Once the line with "Instruction: Click the" has been located in the records below, set down that line and all subsequent lines exactly, omitting the pictures.

----- WORKING DATA -----

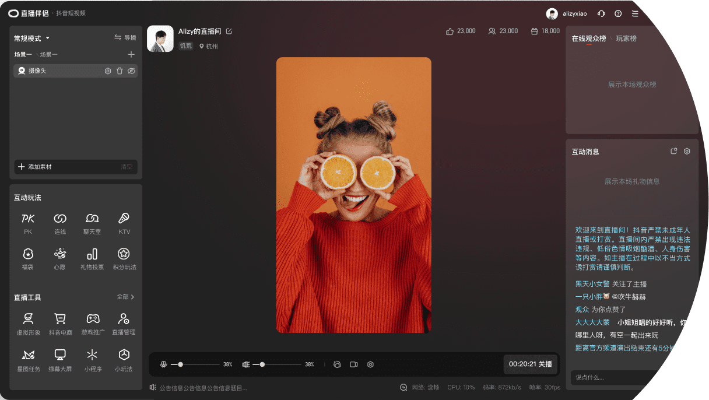Click 关播 to end the stream

(545, 364)
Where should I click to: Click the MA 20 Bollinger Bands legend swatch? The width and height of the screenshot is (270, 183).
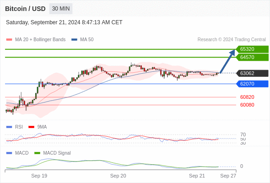(9, 40)
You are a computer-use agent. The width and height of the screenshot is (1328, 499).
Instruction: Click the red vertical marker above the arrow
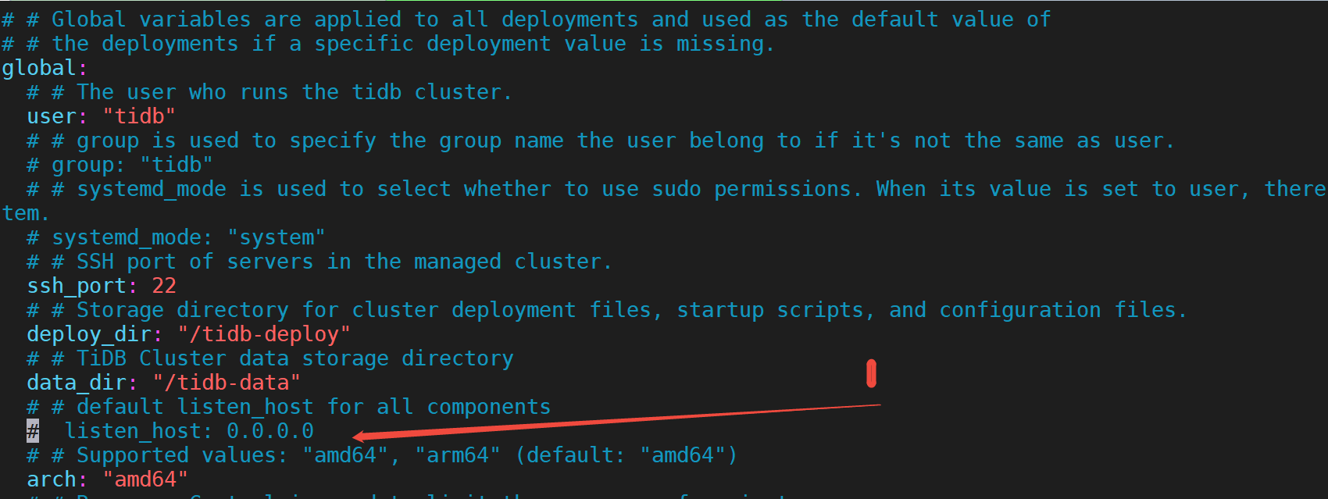point(871,373)
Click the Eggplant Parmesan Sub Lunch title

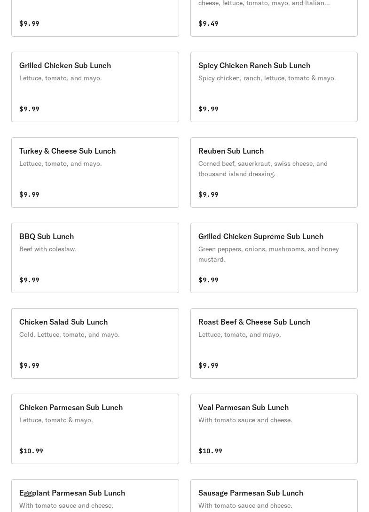click(72, 493)
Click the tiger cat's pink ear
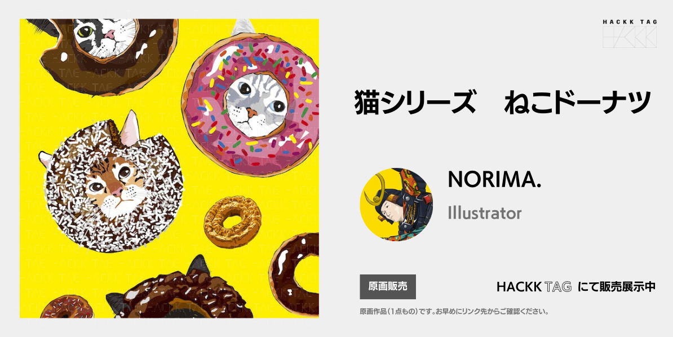673x337 pixels. [130, 128]
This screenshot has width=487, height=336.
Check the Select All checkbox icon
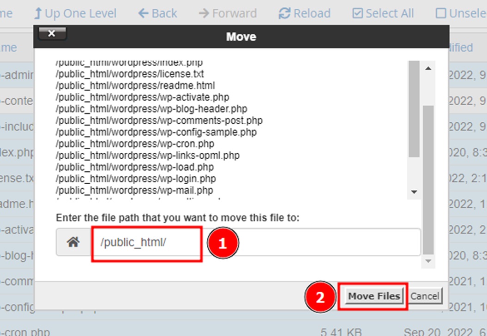coord(357,13)
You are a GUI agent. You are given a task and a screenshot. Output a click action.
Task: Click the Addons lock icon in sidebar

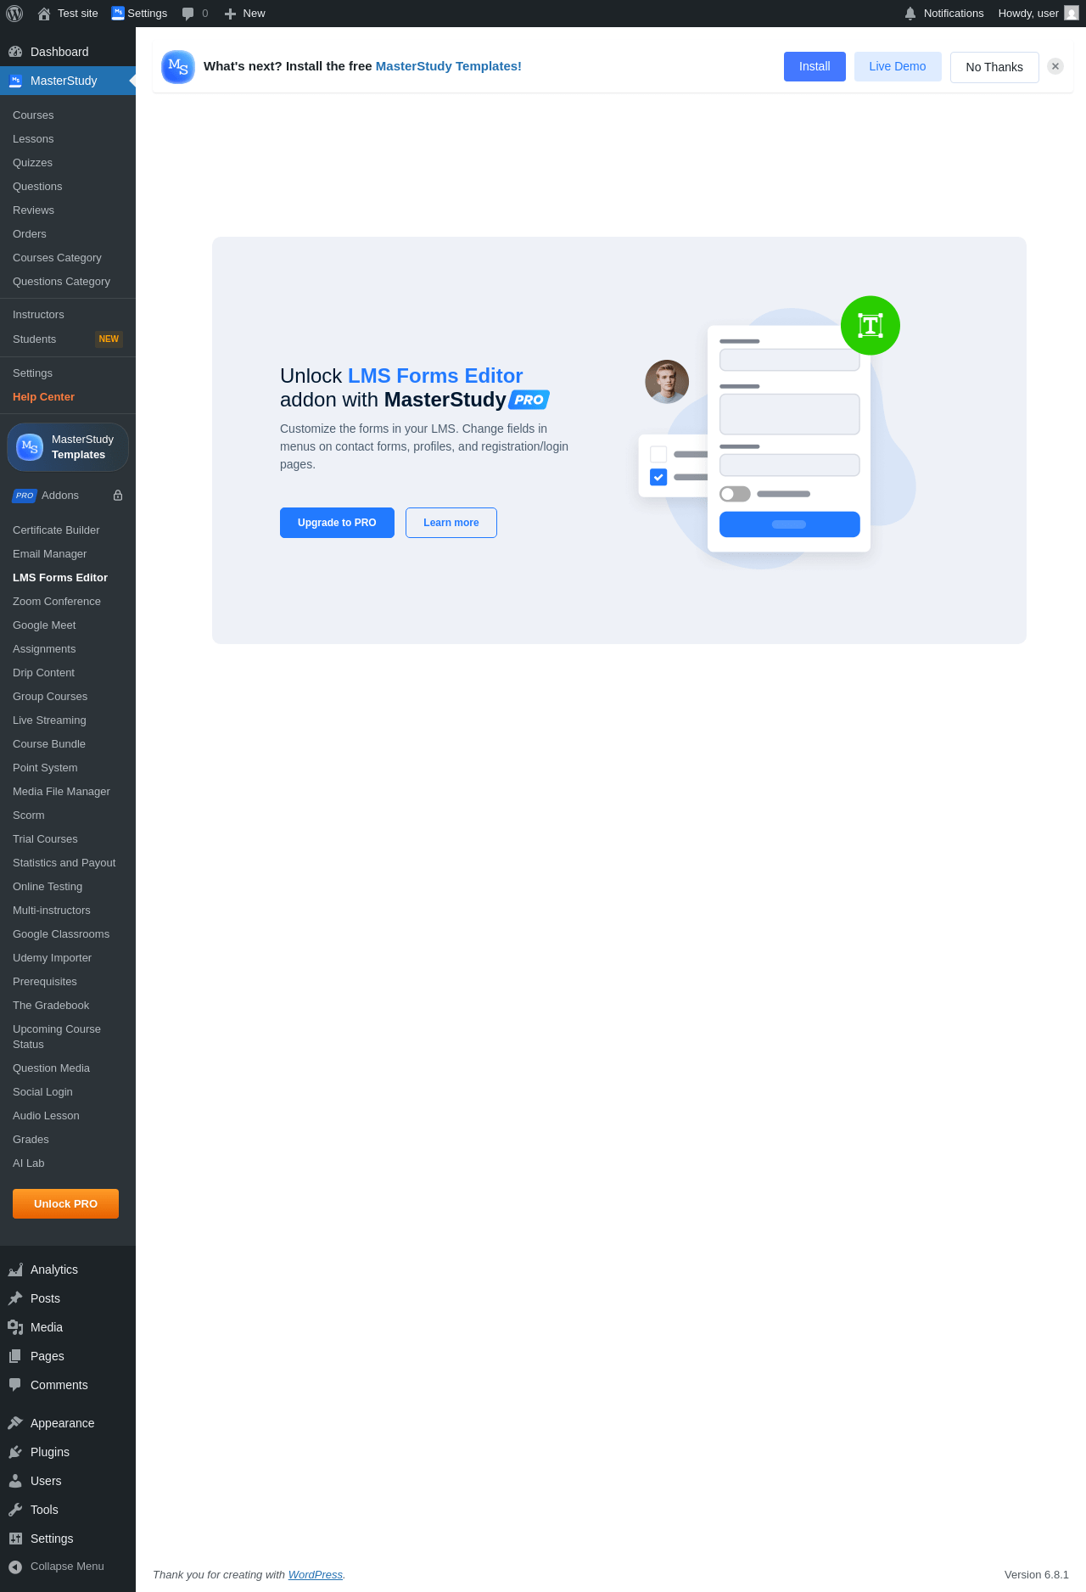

-----

ANSWER TO THE EXERCISE –
Instruction: Click the red vertical marker above the arrow
point(871,373)
Click the Eggplant Parmesan Sub Lunch title

click(72, 493)
Click the tiger cat's pink ear
673x337 pixels. [130, 128]
This screenshot has width=487, height=336.
Check the Select All checkbox icon
coord(357,13)
You are a GUI agent. You are given a task and a screenshot. Output a click action.
Task: Click the Addons lock icon in sidebar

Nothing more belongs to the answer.